**Exercise 1:**
Answer the following from the article on becoming a manager:
(a) After how many months in management does the writer describe the changes?
(b) On which evening does the writer plan the known tasks of the whole week?
(c) Which day does the writer block for one on one meetings with team members?
**Exercise 2:**
Extract the passage of the article on becoming a manager starting at "Taking this step, i" and ending at "as a manager.".

**Article:**
>>>

What has changed since i became a manager

Like thousands of other software engineers i took the step to management. From the beginning on, it was clear to me that it is about a completley different job. Now and after 18 months i can write a few lines describing the changes which i had to face.

Taking this step, i was aware about the fact that the new job requires different skills, and that applying the same approaches and methodologies will not bring me the desired success as a manager.

There are three areas, where i observed the most impact on the way i do my work: Time Management, Context Switching and Rewarding System.

Time Management

Planning and managing your time is essential for every job. Beside hanging for hours on solving this damned programming task, as a software engineer you also need to go to those annoying agile meetings, answer that important email and deal with some “could you please” requests.

Working as engineering manager, this problem takes a new level of complexity. Since i am not anymore only responsible for my work but for the work of a whole team, the methods i am using have to be different.

I realised that i needed to put more effort organizing my calendar and planning my working day.
I started to do a weekly time planning with daily adjustments. On Sunday evening i plan the known tasks of the whole week. I try to block my calendar for those task and make it clear for everyone that i am busy in this time. At the end of each working day i adjust the calendar of the next day according to the new priority.

For example, i used to block Thursdays for people. On this day i prepare and execute the one on one meetings with my team members.
My Fridays are blocked as a technology/coding days. I spend those days in having a look at the code and understanding the changes in the code bases and sometimes to write a few lines of code.

<<<

**Data shown:**
>>>

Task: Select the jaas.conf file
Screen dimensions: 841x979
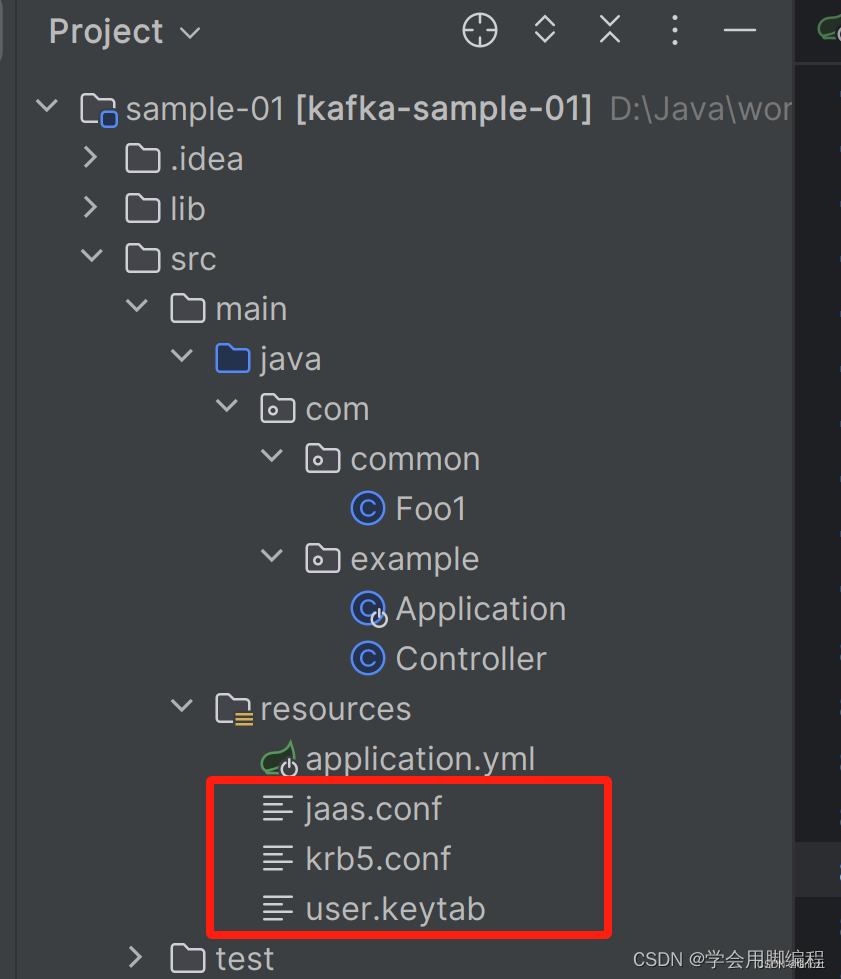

<<<

**Complete response 1:**
(a) 18 months
(b) Sunday evening
(c) Thursday

**Complete response 2:**
Taking this step, i was aware about the fact that the new job requires different skills, and that applying the same approaches and methodologies will not bring me the desired success as a manager.